Yarıkların Nedeni Topkapı Sarayı’nın Denize Doğru Kayması Çıktı

Topkapı Sarayı’nın bazı bölümlerinde oluşan yarıkların, saray zemininin denize doğru kayması ve zemin sıvılaşması nedeniyle oluştuğu ortaya çıktı.

Topkapı Sarayı Müzesi’nin duvarlarında ve kubbelerinde büyük yarıklar olduğu Eylül 2016’da gündeme gelmişti. İçinde Topkapı Hançeri, Kaşıkçı Elması, Nadir Şah Tahtı, Zümrüt Sorguç, Zümrütlü Maşrapa, Altın Miğfer, Hz. Osman’ın Kılıcı, Abanoz Taht gibi kültürel değerlerin bulunduğu Fatih Köşkü çökme tehlikesi yaşadığı için ziyarete kapatılmıştı. Köşkün restorasyonu sırasında sıvaların kaldırılması neticesinde ortaya çıkan yarıklar, uzman raporlarında da yer almıştı.
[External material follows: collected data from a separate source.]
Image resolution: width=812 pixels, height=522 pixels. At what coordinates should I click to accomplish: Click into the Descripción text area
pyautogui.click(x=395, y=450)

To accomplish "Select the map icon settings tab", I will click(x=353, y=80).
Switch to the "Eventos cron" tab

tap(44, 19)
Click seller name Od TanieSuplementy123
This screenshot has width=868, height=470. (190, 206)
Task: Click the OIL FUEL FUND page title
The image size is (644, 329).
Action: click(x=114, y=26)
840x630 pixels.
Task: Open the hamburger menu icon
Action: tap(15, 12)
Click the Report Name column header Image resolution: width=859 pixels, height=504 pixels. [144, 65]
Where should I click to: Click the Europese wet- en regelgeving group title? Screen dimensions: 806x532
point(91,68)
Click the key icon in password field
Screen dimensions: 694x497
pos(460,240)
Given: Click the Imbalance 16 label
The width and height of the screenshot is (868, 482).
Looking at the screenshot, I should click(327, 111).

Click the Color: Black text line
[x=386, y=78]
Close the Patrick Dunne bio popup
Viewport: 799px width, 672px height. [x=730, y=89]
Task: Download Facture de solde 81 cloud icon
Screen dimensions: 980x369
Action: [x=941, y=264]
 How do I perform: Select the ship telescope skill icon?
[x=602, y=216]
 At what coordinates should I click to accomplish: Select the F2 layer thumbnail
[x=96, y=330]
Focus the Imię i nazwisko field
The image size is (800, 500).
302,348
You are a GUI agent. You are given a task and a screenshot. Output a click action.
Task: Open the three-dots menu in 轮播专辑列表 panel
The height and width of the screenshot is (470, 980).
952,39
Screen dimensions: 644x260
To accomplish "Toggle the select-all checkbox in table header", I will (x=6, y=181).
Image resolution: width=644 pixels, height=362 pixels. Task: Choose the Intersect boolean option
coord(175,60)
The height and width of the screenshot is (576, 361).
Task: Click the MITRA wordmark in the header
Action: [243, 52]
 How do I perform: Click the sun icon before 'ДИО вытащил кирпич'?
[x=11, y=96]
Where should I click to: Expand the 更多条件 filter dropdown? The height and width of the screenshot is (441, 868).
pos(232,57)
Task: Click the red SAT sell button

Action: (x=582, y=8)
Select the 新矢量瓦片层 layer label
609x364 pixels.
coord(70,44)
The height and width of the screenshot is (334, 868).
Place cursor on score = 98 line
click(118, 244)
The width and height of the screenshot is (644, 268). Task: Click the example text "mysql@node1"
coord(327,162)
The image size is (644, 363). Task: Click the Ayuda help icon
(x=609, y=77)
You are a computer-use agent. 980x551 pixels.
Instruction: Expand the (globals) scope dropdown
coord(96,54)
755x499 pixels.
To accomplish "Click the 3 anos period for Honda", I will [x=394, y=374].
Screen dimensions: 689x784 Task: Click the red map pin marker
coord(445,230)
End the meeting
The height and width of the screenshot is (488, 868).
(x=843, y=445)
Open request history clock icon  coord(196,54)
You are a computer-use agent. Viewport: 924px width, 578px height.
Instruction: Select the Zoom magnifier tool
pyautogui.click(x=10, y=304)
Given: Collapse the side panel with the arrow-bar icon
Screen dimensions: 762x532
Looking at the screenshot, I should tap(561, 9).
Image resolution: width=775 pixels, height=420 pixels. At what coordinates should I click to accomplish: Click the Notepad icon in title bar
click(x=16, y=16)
Nisan 2016’da ise Gülhane Parkı’nın denize bakan kısmında yer alan çay bahçesinin duvarı çökmüştü. Müze yetkilileri aynı hatta bulunan Konyalı Restoran’ın duvarının da çöktüğünü, Topkapı Sarayı’nın denize bakan yamacında risk incelemesi yapacaklarını duyurmuştu.

Yapılan incemede, sarayın bodrumlarında da büyük hasar olduğu, duvarlarda küçük çatlakların yer aldığı sıvalar kaldırıldığında 10-15 santim genişliğinde yarıkların bulunduğu görülmüştü.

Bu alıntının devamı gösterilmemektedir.